Recently, the Reserve Bank of India (RBI) governor has called for a balanced loan restructuring scheme to tackle the Covid-19 related stress.

Key Points

  • The financial stability of the banking sector needs to be kept in mind while providing loan restructuring along with depositors' interest.
    • There are crores of depositors (small depositors, middle-class people, retired persons) who depend on deposit income while borrowers are only in lakhs.
    • The loan restructuring includes altering the terms of existing loans, usually to make them more favorable to the borrower. For example, the lender may restructure a loan to receive a lower interest rate or monthly payment.
      • Restructured loans are most common if the borrower states that he/she can no longer afford payments under the old terms.
  • The governor does not want a repeat of the Non-Performing Asset (NPA) surge that happened after 2014 with loan restructuring.
    • The economic measures taken by the RBI in the wake of the global financial crisis of 2008-09, led to a surge in bad loans from 2014-15.
  • The idea behind loan restructuring was to protect viable businesses that are facing genuine cash flow problems. The revival of business will ensure NPA levels are kept low and also ensure quick economic recovery.
  • However, the governor cautioned that the economic recovery would be gradual, as the upticks in some sectors appear to be levelling off as efforts towards reopening of the economy are confronted with rising infections.
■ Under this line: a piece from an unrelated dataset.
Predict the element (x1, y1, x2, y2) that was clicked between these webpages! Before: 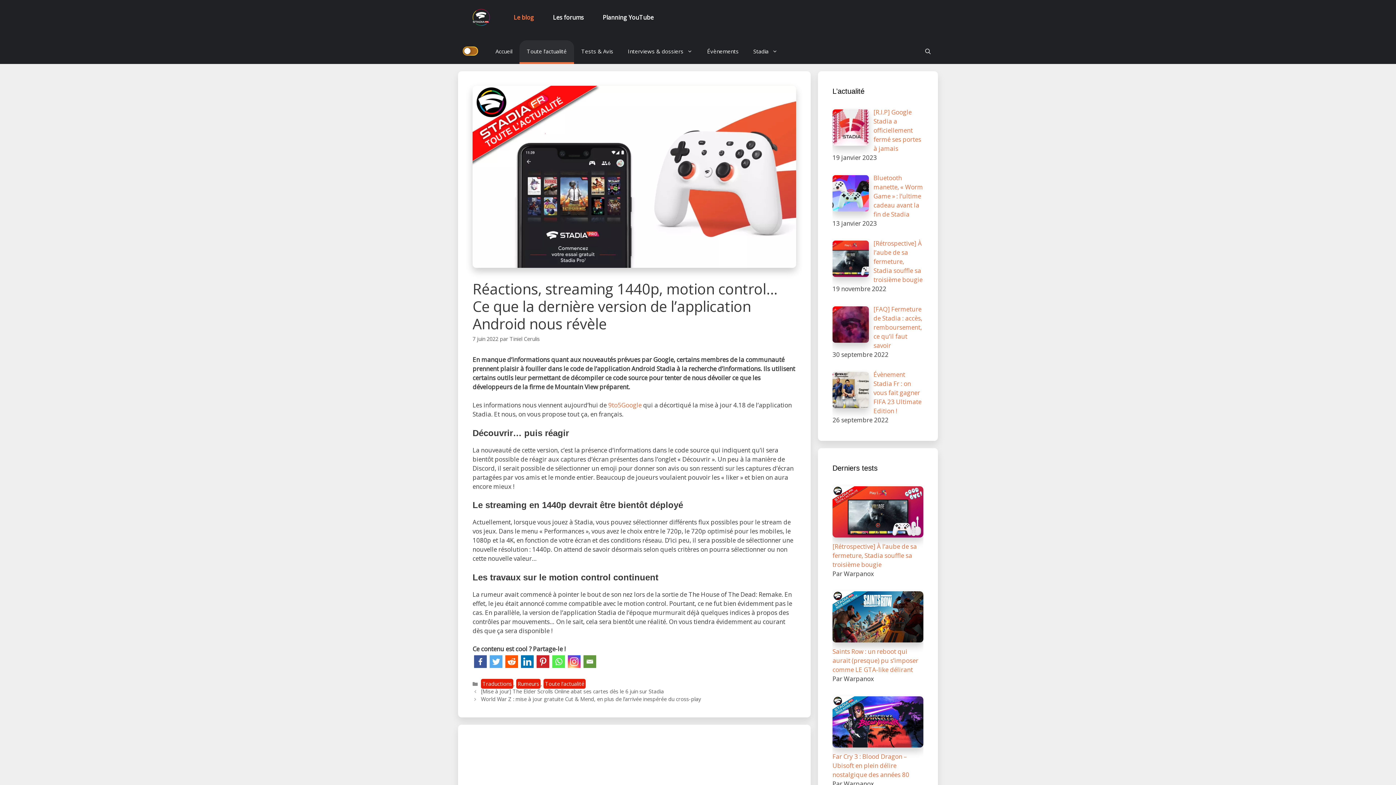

  • In the recent Monetary Policy report, RBI has allowed banks to restructure loans to reduce the rising stress on incomes and balance sheets of large corporates, Micro, Small and Medium Enterprises (MSMEs) as well as individuals.
    • A large number of firms that otherwise maintain a good track record are facing the challenge as their debt burden is becoming disproportionate, relative to their cash flow generation abilities.
  • The RBI set up a committee headed by K.V. Kamath on restructuring of loans impacted by the Covid-19 pandemic.
    • The committee was tasked to recommend parameters for one-time restructuring of corporate loans.
    • The committee recommended five fi­nan­cial ra­tios and sec­tor-spe­cific thresh­olds for res­o­lu­tion of Covid-19 re­lated stressed as­sets in 26 sec­tors.
    • It also specified that restructured loan tenure cannot be extended beyond two years.

Issues Involved

  • The major criticism of the restructuring scheme is the select 26 sectors identified by the K V. Kamath committee. However, there are many other sectors that are eligible for a restructuring scheme.
    • The 26 sec­tors in­clude au­to­mo­biles, power, tourism, ce­ment, chem­i­cals, gems and jew­ellery, lo­gis­tics, min­ing, man­u­fac­tur­ing, real es­tate, and ship­ping among oth­ers.
  • As per the RBI, only those borrowers which were classified as standard and with arrears less than 30 days as at 1st March 2020 are eligible for restructuring.
  • The two year period is also very short for economic recovery. Given the GDP contraction and no second economic stimulus by the government in sight, the recovery will take longer than two years.
    • In May 2020, the government announced the ‘Atmanirbhar Bharat Abhiyan (or Self-reliant India Mission)’ with an economic stimulus package — worth Rs. 20 lakh crores aimed towards achieving the mission.

Way Forward

  • The loan restructuring must be a temporary step as continuing it for long may lead to an inflation surge, currency crisis, and financial instability. It is important that post-Covid-19, regulatory measures are rolled out in a very careful and orderly manner and the financial sector returns to normal functioning without relying on the regulatory relaxations as the new norm.